This isn't unusual. Most manufacturing operations evolved incrementally: a new production line here, a quality control system there, inventory management software over there. Each implementation was handled independently, creating isolated pockets of technology rather than cohesive systems. Now, as manufacturers attempt to extract value from smart manufacturing, they're discovering their IT environments can't support it.

The consequences? Data silos, security vulnerabilities, failed implementation timelines, and missed competitive opportunities.

The Manufacturing IT Gap: Bigger Than You Think

Why Smart Manufacturing Demands IT Strategy, Not Just Technology

Smart manufacturing generates unprecedented data volume. Production sensors transmit readings every few seconds. Quality control systems capture measurements for every unit produced. Maintenance monitoring runs continuously. Inventory tracking happens in real-time. This data firehose is worthless without the infrastructure to collect, transmit, secure, and analyze it.

The manufacturing leaders winning right now understand something critical: smart manufacturing success depends on four interconnected IT foundations. Neglect any one, and the entire initiative underperforms.

Foundation 1: Network Infrastructure That Scales

Smart manufacturing demands reliable connectivity that traditional manufacturing networks weren't designed to handle. Most manufacturers discover that their existing infrastructure can't transmit the data volume generated by smart operations—or worse, they find fragmented networks where operational technology (OT) systems remain completely separate from information technology (IT) networks.

This separation creates data silos. Production floor systems can't communicate with business operations. Quality systems operate independently from maintenance data. IoT sensors feed into isolated platforms that don't integrate with enterprise systems. The result: islands of information instead of unified operational intelligence.

What's required is a unified network infrastructure that securely connects production floor devices to enterprise systems. This means network segmentation that protects critical systems while enabling data flow, sufficient bandwidth to handle continuous sensor streams, and redundancy that keeps operations running if primary connections fail.

The practical translation: Before deploying any smart manufacturing technology, assess whether your network can handle increased data volume without compromising production or security.

Foundation 2: Data Integration That Drives Insight

Data collection isn't valuable. Data correlation is.

One aerospace supplier we worked with collected production data from 12 different systems but was unable to identify the cause of quality issues.

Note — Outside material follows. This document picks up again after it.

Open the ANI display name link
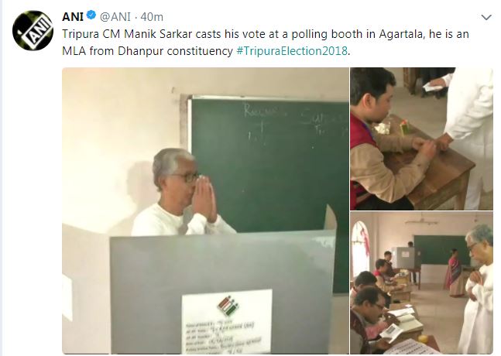Viewport: 501px width, 356px height. tap(72, 16)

Production metrics, quality measurements, maintenance schedules, and equipment performance data existed in separate systems. When we integrated these data streams, a clear pattern emerged: specific maintenance intervals coincided with quality rejections. The integration revealed that 15% of quality failures could be prevented through adjusted maintenance scheduling.

That's the difference between collecting data and leveraging data.

Smart manufacturing requires platforms that normalize and correlate information from diverse systems. Manufacturing execution systems (MES), enterprise resource planning (ERP), quality management platforms, and maintenance management software must communicate seamlessly. This integration transforms raw data into actionable operational intelligence—identifying efficiency bottlenecks, predicting quality issues, and optimizing resource allocation.

Without integration capability, manufacturers end up with dashboard overload: impressive-looking analytics that don't drive actual operational improvements.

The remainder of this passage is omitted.